Task objective »
Print out the data precisely as it appears here, with no pictures.

━━━━━━━━

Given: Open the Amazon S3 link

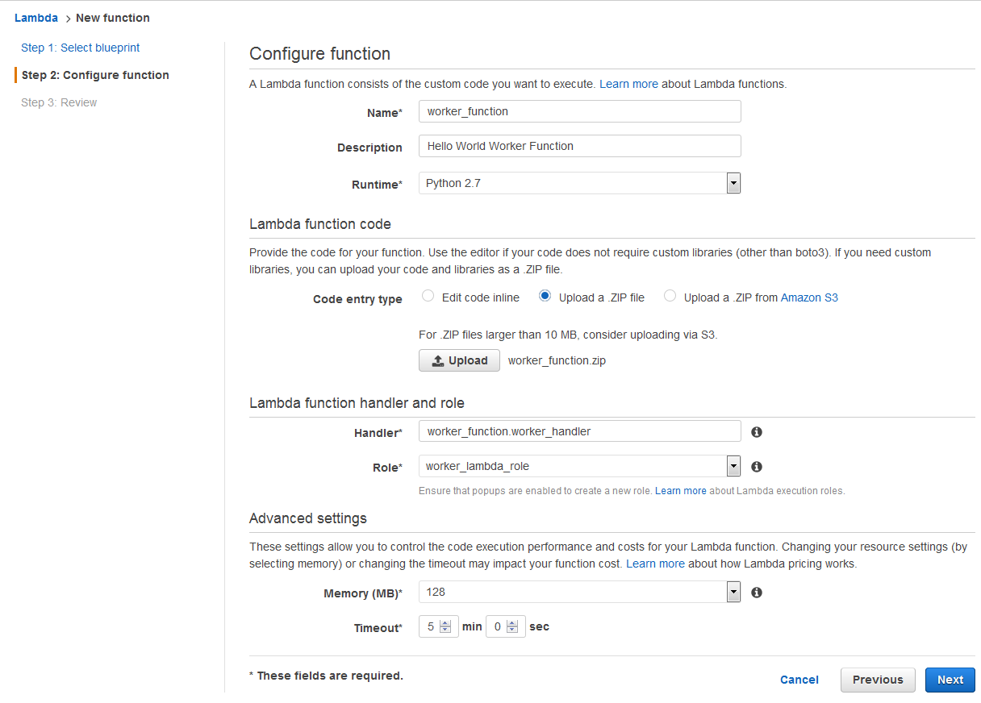Looking at the screenshot, I should point(809,297).
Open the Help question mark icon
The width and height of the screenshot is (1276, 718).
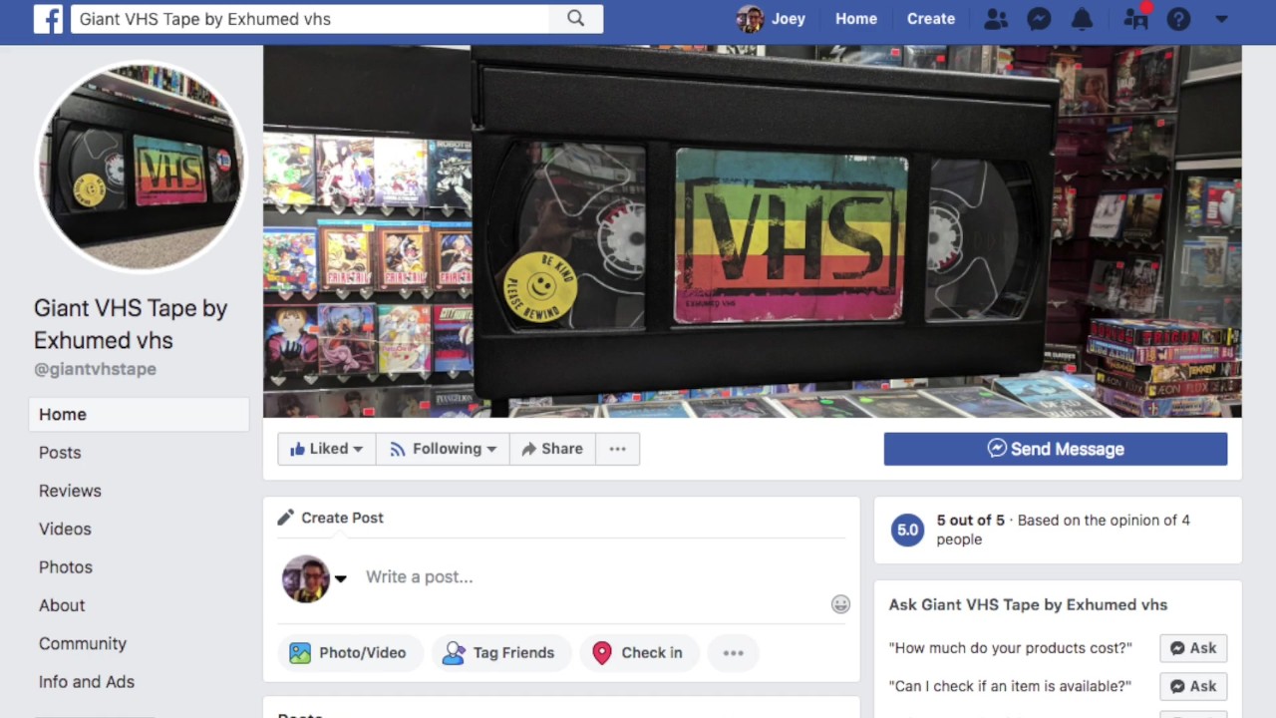point(1178,19)
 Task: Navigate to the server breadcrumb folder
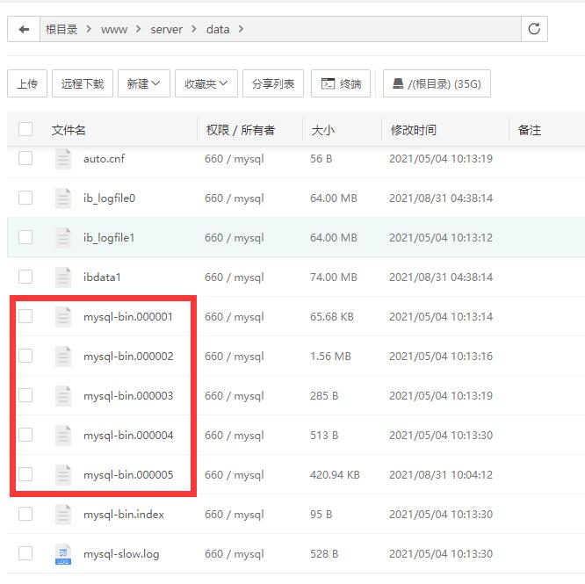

━━━━━━━━

Solved problem »
Given: Open the Amazon S3 link

Looking at the screenshot, I should point(809,297).
Open the Help question mark icon
The width and height of the screenshot is (1276, 718).
point(1178,19)
 Task: Navigate to the server breadcrumb folder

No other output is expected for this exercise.